Es war dies eine harte Zeit gewesen. Doch in ihr hatte er gelernt, daß unerfüllte Wünsche immer Leid nach sich ziehen und daß man dort, wo man die Umstände nicht ändern konnte, einfach nur seine Einstellung zu ändern brauchte .
Burkhardt ging leicht und unbeschwert zu seinem Moped, das er am Waldrand abgestellt hatte .
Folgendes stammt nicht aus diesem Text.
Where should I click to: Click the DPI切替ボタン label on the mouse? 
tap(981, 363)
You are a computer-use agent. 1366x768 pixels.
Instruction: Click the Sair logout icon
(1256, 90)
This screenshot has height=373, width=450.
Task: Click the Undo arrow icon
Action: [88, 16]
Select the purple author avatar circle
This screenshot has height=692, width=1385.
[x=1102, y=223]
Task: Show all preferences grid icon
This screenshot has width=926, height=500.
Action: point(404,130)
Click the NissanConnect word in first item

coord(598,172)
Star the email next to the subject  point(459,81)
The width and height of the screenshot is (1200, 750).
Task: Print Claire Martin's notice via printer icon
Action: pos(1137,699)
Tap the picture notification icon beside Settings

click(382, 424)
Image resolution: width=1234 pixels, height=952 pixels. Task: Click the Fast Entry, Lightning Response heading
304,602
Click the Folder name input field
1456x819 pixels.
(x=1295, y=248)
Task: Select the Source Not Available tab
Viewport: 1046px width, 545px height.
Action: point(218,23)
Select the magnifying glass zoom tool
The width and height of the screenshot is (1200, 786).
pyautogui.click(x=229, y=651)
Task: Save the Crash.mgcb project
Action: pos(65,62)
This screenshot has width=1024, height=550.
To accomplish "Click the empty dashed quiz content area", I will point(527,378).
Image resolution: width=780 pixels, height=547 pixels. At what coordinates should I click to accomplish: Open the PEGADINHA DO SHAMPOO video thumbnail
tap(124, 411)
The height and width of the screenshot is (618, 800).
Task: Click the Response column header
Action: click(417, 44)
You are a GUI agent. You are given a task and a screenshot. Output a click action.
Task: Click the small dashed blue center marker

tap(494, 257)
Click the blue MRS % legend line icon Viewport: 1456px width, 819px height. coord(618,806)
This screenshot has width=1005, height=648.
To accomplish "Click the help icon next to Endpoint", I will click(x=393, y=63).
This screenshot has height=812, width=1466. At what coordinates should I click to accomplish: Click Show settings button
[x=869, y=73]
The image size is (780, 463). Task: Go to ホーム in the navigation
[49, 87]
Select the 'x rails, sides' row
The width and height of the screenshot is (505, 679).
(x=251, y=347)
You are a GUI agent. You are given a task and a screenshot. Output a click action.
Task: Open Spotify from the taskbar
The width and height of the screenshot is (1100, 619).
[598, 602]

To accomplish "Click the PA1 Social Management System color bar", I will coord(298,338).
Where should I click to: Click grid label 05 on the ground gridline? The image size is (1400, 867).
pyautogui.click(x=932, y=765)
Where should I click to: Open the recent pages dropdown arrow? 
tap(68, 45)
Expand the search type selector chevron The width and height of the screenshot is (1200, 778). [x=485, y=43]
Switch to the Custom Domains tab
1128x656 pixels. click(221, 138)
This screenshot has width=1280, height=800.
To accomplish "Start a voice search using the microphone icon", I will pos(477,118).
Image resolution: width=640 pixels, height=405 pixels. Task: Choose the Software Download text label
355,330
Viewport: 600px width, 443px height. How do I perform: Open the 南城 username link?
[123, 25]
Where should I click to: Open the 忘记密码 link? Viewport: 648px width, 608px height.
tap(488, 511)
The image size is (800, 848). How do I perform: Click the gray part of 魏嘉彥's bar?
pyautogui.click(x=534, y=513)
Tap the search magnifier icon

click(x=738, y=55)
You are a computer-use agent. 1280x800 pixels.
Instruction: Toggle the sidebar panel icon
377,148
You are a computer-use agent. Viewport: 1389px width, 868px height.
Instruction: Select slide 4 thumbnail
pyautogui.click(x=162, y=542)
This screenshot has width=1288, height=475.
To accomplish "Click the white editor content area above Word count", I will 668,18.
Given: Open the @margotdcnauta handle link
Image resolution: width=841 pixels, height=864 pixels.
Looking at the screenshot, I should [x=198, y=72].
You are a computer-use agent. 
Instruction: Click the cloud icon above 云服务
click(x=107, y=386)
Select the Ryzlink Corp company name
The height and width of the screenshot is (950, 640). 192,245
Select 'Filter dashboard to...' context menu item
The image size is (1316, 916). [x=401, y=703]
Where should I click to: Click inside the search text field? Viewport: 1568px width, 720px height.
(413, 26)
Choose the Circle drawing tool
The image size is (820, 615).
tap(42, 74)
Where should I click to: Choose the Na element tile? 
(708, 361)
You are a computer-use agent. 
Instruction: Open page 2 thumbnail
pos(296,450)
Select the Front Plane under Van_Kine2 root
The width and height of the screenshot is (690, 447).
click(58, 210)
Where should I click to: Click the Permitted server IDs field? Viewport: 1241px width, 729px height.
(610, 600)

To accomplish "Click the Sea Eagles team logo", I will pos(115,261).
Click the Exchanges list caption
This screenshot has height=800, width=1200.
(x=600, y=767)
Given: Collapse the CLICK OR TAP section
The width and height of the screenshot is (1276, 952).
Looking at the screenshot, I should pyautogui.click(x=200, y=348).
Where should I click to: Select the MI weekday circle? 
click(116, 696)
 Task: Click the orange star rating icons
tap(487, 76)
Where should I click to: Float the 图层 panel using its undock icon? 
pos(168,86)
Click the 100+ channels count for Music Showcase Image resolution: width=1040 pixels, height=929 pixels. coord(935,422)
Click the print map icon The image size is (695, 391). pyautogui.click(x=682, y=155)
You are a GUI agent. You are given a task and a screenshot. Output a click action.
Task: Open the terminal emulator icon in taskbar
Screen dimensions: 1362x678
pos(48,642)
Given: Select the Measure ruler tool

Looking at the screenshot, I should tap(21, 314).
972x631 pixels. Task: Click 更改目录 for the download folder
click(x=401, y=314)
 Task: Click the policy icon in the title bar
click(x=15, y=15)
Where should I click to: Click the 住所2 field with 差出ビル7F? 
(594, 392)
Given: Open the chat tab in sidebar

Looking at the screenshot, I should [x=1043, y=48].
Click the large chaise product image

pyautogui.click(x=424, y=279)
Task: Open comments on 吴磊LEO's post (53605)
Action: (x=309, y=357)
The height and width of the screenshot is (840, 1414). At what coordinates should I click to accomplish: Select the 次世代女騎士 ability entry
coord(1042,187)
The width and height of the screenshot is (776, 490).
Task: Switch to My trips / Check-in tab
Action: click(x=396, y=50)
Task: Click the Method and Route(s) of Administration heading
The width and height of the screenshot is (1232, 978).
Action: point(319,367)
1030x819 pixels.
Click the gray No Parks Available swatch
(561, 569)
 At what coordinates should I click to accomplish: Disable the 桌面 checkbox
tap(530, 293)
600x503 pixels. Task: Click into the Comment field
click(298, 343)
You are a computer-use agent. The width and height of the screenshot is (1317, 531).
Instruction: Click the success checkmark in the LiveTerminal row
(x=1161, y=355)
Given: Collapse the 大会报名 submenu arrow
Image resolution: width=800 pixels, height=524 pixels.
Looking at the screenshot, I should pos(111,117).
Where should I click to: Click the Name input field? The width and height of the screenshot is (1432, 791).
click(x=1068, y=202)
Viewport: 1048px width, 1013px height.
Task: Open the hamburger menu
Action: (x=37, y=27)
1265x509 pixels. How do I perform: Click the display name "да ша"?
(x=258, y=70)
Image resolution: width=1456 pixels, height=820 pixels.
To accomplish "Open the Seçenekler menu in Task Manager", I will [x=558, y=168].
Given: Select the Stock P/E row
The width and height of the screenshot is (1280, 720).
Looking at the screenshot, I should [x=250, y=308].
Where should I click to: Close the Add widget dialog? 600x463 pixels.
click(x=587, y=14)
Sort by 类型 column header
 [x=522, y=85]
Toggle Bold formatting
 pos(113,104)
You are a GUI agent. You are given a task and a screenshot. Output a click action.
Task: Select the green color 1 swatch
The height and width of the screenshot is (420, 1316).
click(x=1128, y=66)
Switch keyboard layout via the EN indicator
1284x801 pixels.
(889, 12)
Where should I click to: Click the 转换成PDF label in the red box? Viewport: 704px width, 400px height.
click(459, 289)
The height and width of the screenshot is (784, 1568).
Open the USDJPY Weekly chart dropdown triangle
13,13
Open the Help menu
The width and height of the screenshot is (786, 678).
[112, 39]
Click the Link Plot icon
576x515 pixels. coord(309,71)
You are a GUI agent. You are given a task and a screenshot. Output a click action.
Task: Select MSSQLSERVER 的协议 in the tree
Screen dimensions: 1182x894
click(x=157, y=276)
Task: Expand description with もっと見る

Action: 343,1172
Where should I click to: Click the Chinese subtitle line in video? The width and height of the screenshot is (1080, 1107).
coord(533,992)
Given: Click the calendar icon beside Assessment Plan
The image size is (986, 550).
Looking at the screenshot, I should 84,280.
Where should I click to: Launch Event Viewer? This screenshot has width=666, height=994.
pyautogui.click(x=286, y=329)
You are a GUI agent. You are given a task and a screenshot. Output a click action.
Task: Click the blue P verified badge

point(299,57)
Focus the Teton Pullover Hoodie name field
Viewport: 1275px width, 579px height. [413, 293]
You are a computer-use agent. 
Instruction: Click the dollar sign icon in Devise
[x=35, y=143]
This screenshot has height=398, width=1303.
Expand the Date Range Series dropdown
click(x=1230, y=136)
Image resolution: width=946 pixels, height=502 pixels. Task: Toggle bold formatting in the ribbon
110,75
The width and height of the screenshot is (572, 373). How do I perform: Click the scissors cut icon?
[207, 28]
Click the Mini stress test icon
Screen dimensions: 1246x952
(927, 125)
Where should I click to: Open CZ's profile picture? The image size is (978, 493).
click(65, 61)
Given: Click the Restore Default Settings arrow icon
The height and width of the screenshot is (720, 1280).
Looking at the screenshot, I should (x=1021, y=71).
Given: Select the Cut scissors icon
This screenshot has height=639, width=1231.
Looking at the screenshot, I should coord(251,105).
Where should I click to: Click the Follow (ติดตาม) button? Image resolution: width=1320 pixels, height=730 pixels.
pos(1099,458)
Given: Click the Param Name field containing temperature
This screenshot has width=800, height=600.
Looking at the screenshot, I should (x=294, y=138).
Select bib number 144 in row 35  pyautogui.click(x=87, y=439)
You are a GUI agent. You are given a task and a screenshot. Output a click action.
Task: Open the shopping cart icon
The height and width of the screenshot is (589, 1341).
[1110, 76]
Er sah, wie eine Frau den Weg entlangkam und wie zwei kleine Mädchen vornweg hopsten und wie ihre Pferdeschwänze lustig im Takt wippten.
Als die Frau bei ihm war, fragte sie "Entschuldigen Sie, geht es hier nach Birnsbach?" Sie lächelte freundlich und er spürte, dass er sie liebte, genau wie er ihre Kinder liebte, die ihn nun auch umstanden, und wie er alle Menschen geliebt hätte, die ihm jetzt begegnet wären.
Er sagte ihr die Richtung, sie bedankte sich, dann setzte er sich auf sein Moped und fuhr davon, Eins mit sich und Eins mit der ganzen Welt.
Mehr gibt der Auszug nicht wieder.